For all measurements estimate the next significant figure. For example, say the writing utensil has a length that falls between 1 dm and 2 dm. Estimate the length to the nearest 0.1 dm. When measuring using centimeters estimate to the nearest 0.1 cm. Finally, measure the writing utensil to the nearest 0.1 mm.
Take the black line below as an example. Look at the top ruler and estimate how long it is in decimeters. I get a value of about 0.5 dm. Now look at the middle ruler. It’s clear that the end of the line is between 5 cm and 6 cm so I estimate that its length is about 5.5 cm. Now, looking at the bottom ruler I can see that the line’s length is between 55 and 56 mm. So I estimate that the line has a length of 55.5 mm (5.55 cm or 0.555 dm).

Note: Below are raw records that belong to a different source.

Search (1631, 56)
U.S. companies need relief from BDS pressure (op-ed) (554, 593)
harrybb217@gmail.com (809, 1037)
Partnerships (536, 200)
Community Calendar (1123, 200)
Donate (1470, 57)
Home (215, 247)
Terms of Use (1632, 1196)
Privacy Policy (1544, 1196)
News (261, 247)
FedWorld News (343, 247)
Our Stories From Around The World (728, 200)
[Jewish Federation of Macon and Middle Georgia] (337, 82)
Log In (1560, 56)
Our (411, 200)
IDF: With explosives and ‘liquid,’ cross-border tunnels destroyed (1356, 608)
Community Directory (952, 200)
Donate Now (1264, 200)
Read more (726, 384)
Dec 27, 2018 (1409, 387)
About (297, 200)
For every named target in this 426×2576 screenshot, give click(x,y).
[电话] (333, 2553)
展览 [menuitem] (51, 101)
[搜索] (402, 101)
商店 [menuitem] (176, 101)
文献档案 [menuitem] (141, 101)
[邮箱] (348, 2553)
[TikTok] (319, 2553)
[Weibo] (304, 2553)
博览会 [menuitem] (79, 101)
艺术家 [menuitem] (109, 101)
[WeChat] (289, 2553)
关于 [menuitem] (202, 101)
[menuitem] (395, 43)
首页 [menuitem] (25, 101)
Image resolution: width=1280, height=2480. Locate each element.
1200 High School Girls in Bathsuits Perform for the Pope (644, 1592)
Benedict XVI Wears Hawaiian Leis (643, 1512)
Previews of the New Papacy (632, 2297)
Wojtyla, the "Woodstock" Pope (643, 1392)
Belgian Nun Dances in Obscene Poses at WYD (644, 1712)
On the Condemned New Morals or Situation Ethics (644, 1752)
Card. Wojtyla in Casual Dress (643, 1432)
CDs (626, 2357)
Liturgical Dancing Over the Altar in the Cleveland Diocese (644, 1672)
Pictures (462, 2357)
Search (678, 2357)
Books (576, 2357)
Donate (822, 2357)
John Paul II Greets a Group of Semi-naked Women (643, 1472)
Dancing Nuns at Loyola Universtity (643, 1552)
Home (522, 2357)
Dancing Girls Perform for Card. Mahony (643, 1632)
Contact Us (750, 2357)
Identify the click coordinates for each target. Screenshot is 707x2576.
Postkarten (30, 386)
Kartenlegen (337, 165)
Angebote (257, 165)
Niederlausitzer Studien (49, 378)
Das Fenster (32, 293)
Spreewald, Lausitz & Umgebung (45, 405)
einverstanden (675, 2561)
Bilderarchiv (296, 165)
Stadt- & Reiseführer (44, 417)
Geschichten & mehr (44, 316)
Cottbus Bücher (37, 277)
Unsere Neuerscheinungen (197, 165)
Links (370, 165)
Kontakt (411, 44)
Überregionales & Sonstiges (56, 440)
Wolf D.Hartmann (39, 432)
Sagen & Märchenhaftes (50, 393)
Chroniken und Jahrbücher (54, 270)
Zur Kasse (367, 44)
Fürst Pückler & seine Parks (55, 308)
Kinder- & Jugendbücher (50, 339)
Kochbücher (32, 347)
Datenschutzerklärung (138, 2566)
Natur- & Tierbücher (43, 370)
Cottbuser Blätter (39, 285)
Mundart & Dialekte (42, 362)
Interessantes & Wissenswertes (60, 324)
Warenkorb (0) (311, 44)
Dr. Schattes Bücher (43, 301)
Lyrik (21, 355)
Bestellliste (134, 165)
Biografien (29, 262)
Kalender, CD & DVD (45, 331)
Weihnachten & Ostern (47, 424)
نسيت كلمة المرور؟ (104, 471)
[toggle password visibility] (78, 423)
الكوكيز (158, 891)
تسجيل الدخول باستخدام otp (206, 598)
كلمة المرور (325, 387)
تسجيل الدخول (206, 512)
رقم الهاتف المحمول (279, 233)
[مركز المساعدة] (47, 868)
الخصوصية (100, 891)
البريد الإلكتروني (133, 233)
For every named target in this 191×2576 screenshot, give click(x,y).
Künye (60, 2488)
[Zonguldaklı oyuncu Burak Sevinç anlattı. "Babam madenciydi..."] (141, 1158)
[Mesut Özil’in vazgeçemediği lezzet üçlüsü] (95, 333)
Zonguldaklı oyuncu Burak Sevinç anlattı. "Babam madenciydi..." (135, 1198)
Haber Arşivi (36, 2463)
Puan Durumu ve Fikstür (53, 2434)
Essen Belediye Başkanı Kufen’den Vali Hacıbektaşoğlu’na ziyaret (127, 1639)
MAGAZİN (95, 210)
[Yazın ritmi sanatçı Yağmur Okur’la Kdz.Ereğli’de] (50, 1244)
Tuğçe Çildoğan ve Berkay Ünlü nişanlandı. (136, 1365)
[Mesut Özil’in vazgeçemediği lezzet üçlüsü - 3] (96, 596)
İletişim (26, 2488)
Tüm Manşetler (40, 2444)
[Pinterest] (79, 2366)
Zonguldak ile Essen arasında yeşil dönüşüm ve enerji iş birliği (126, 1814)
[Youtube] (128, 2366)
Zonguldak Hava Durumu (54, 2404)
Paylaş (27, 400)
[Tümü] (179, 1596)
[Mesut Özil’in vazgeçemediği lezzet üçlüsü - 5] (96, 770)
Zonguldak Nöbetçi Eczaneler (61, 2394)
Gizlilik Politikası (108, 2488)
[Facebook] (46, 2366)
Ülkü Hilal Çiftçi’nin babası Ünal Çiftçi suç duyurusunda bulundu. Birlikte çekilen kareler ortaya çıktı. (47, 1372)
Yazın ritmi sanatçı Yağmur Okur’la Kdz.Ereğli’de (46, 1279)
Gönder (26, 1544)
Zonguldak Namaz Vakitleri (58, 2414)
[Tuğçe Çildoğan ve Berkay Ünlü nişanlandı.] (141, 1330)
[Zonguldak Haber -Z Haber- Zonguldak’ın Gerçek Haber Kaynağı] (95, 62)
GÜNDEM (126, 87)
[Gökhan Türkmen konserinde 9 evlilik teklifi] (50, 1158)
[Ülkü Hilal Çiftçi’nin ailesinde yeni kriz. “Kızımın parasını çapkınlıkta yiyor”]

Because I estimated the last digit there is some uncertainty in it: all the digits but the last are precise but the last one was estimated. If I did a good job then that value might range plus 1 or minus 1 (± 1).
Length in dm | Example: 1.4 ± 0.1 dm | |
Length in cm | Example: 14.2 ± 0.1 cm | |
Length in mm | Example: 142.3 ± 0.1 mm |
At the front of the room there are three graduated cylinders. These instruments are used to measure out approximate volumes of fluids and can be read to a fairly high level of precision. The smaller the cylinder, the better the precision. Here is how to read the volume in a graduated cylinder to the highest possible precision. First, you read the volume using the meniscus. The meniscus is the curved upper surface of a fluid in a narrow tube. With water the meniscus curves downward. Read the volume using the lowest part of the meniscus as shown in the illustration with the dotted line. In the illustration the volume is between 9.7 mL and 9.8 mL and you can estimate here to 0.1 mL since marks are given every 1 mL. Doing so gives a volume of 9.76 mL. Note: In general you can estimate to a precision of ^{1}/_{10} (0.1) the size of the smallest division on a measuring instrument. When you measure the volumes in the cylinders always estimate the volume to ^{1}/_{10} the size of the smallest division.
Vol. in the 1 L cylinder | Example: 451 ± 1 mL | |
Vol. in the 100 mL cylinder | Example: 82.4 ± 0.1 mL | |
Vol. in the 10 mL cylinder | Example: 5.68 ± 0.01 mL |
There are three objects at the front of the room that your teacher has set out for you to weigh. Lab balances have limits on their precision just like rulers and graduated cylinders. Just because the balance gives a digital readout doesn’t mean that the last digit is as certain as the others. Think of the last digit as the estimated digit. The last digit is the first uncertain digit. The triple-beam balances achieve a higher precision based on your estimation of the last digit, just as for the linear measurements using the ruler.
Using 3-Beam Balance | Using Digital Balance | |
Mass of ____________________ | ± ______ | ± ______ |
Mass of ____________________ | ± ______ | ± ______ |
Mass of ____________________ | ± ______ | ± ______ |
Now we will move back to length measurements. Using a short ruler (not a meterstick), measure the length and width of the lab bench. Next, use a meterstick. For both measurements, report your answer in centimeters.